Irrespective of data project type, evaluating scalability involves review of the following:
- Storage — Data can grow exponentially as organizations capture historical data and then add external and diverse data sources to their databases. When selecting an infrastructure to house data, understanding what storage requirements are up front becomes important — not only what will be stored now, but also in the future. If the database selected cannot support future expansions, additional storage will be required, This means that infrastructure needs to be able to handle expansion either natively or through the ability to add storage to the current infrastructure.
- Processing and delivery— Processing speeds require that data be delivered in a timely fashion. This extends beyond latency to address any issue associated with query performance. Business use cases can be very diverse and differing business requirements will lead to different expectations surrounding data processing and delivery. Because data loading might not be done in an operational fashion, when infrastructures are being designed, delivery of data in addition to transformations and loading need to be taken into account.

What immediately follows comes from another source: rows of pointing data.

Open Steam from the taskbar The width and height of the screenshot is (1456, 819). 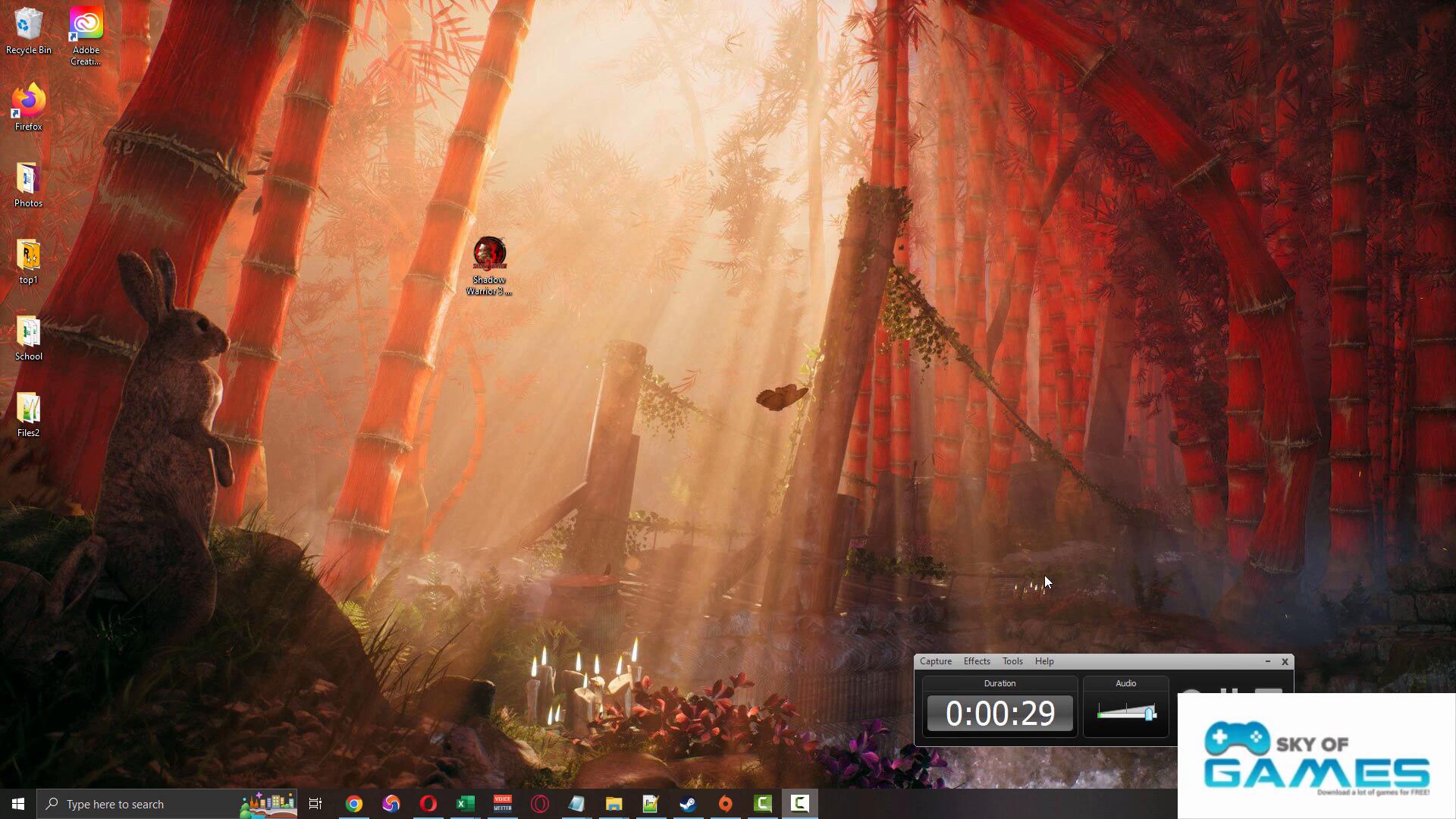coord(688,804)
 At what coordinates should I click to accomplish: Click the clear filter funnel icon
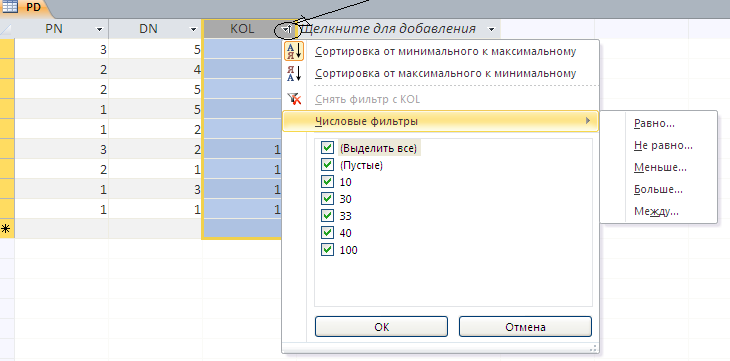point(294,99)
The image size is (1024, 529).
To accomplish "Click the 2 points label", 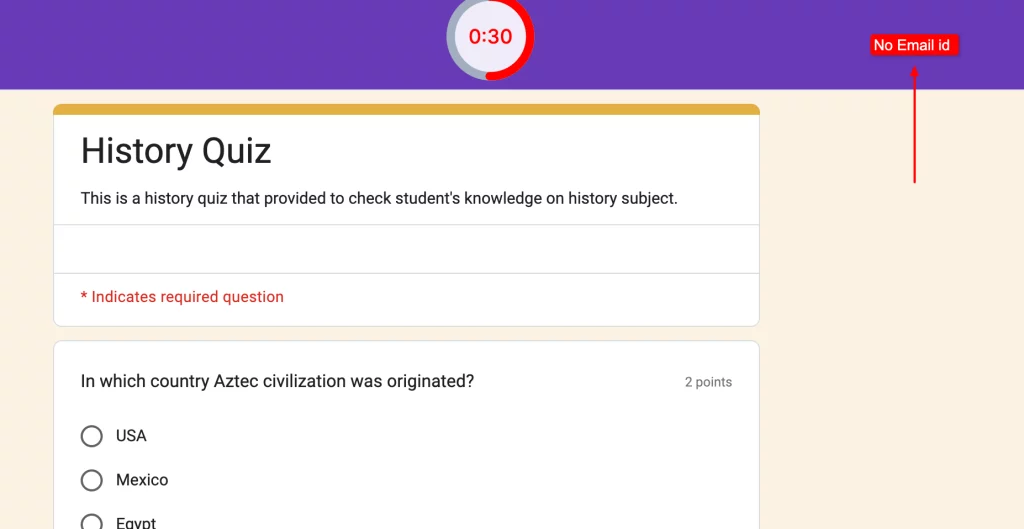I will pos(708,382).
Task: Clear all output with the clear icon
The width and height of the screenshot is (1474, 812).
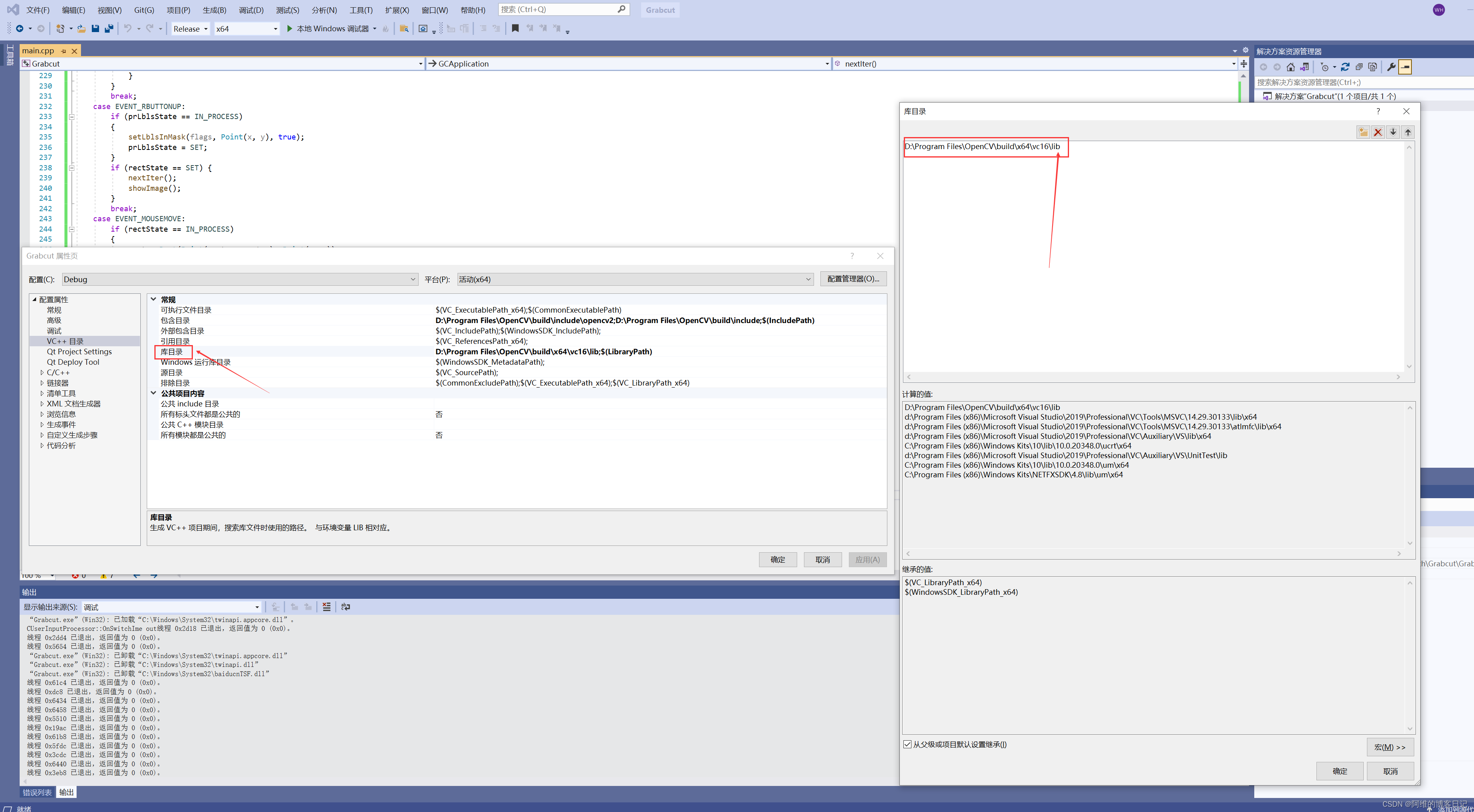Action: 326,607
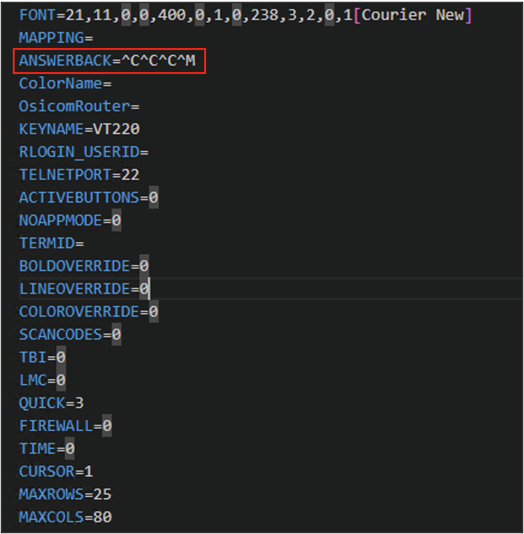Image resolution: width=524 pixels, height=534 pixels.
Task: Click the TELNETPORT value 22
Action: click(130, 175)
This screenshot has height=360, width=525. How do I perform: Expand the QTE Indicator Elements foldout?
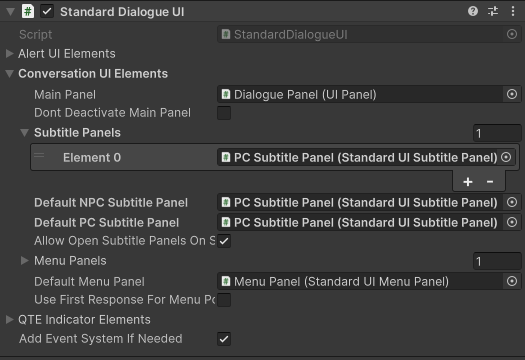[x=10, y=319]
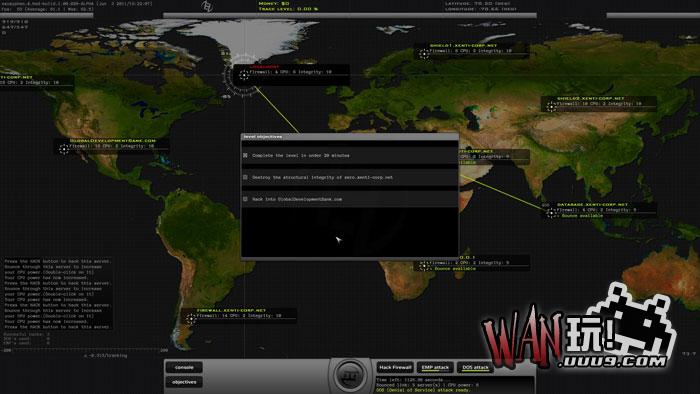Target the database.xenti-corp.net server node

[551, 213]
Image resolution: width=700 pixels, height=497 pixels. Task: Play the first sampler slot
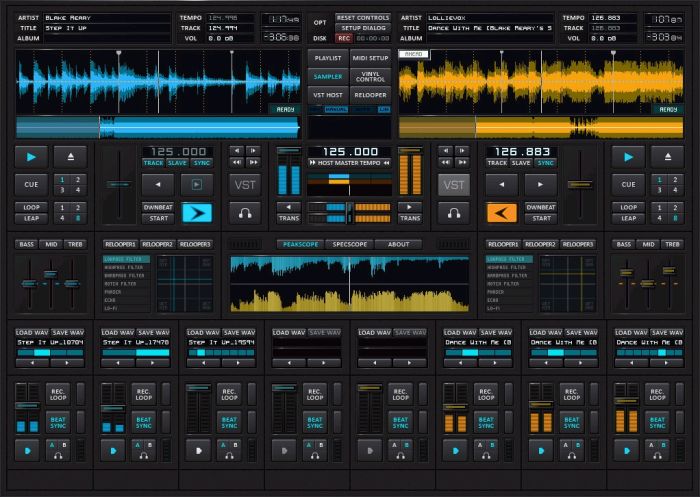point(28,451)
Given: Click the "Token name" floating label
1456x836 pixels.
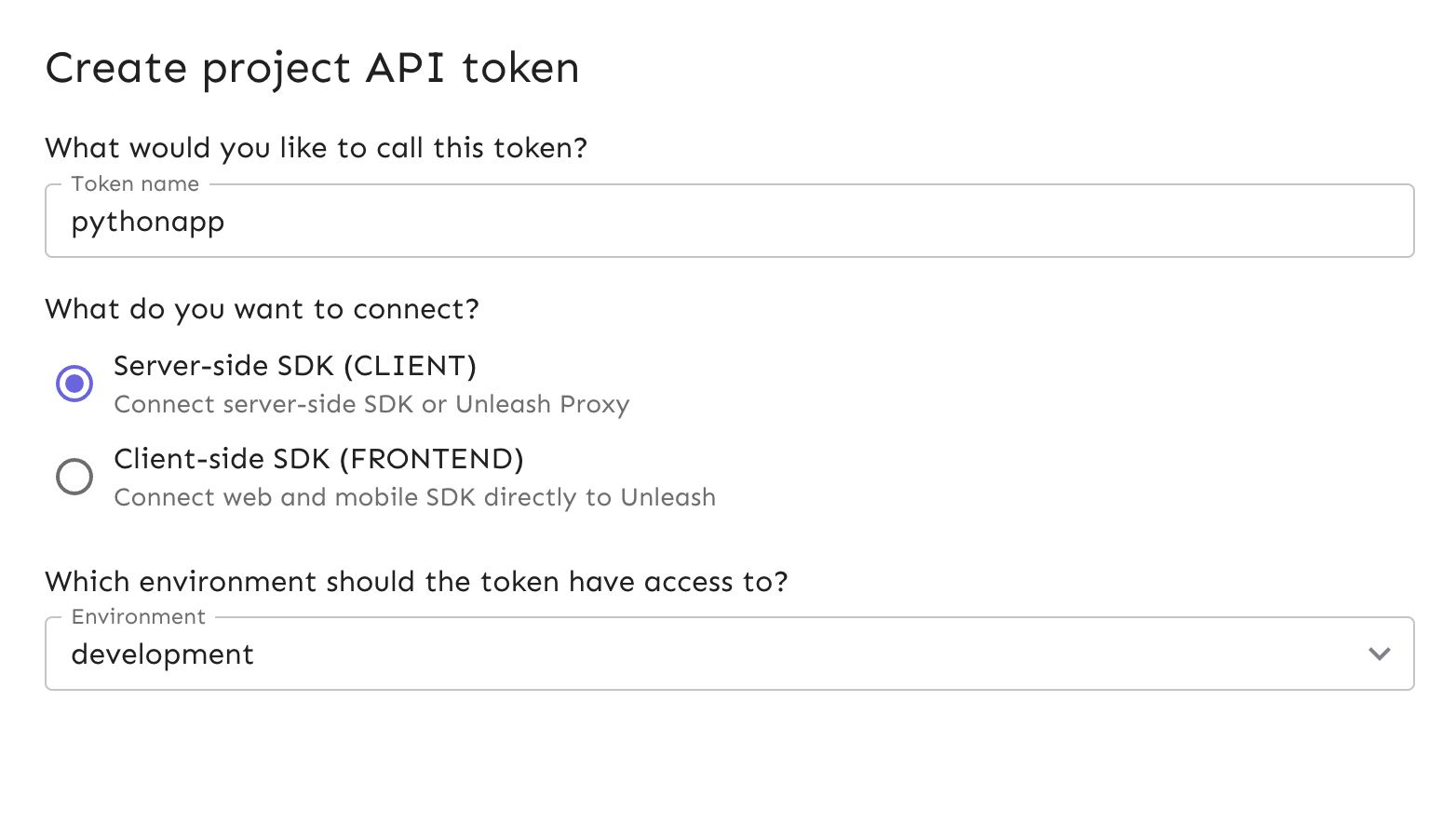Looking at the screenshot, I should [135, 184].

- Analytics capabilities — Though not all data integration projects will be associated with analytics, many data integration activities do require some level of metrics management. Organizations need to decide where data transformations will occur and where within the data integration process algorithms will be applied.
- Future projects — Organizations may be hard pressed to identify what their future projects will entail. However, it is important to make sure that the current initiative can support additional data sources, fields, and added complexities over time because data needs will change as data management within the company matures. Sometimes organizations evaluate solutions based on their current project requirements without taking into account changes that are planned in the near future.
It is easy to see that data integration considerations involve looking beyond the simple movement of data to the infrastructure designed to support it. Organizations require a more holistic approach to data integration to ensure that platforms designed to manage data movement and storage can also support business needs, whether these be data migration, analytics, or Big Data, etc. From a business perspective, building a solution that can scale helps the organization save time and money as an infrastructure is developed that will ensure efficient information delivery over time. Challenges that may exist when scale is not considered include:
- Redesigning data frameworks to take into account workarounds for data that cannot be supported within a system.
- Latency issues that include the inability to deliver data on time (inability to meet SLAs), longer loading times, and query processing limitations.
- Lack of flexible data delivery based on the inability of the platform to support slowly changing dimensions (in the case of analytics) or new data requirements.
- The need for additional storage in advance of planned upgrades, leading to increased expenditures and additional time required to load data.
- Support for a data infrastructure that doesn’t meet business needs, leading to dissatisfaction among business units and IT frustration.
- The requirement to evaluate complementary technologies and databases to support additional data storage or more robust processing.
- Added costs and resources required to meet the data need gaps.
When organizations fail to consider scalability, they run the risk of investing time and money in a project that becomes a short-term fix to current data issues, but which cannot meet future competitive market challenges. The roles of data access and data management are becoming more prominent within organizations as business decision makers place more value on the role data plays within daily operations. Making sure that information architectures can support expanding data integration requirements means incorporating scalability needs into any data management initiative. This will ensure the creation of a data infrastructure that supports broad business needs and efficient data delivery over time.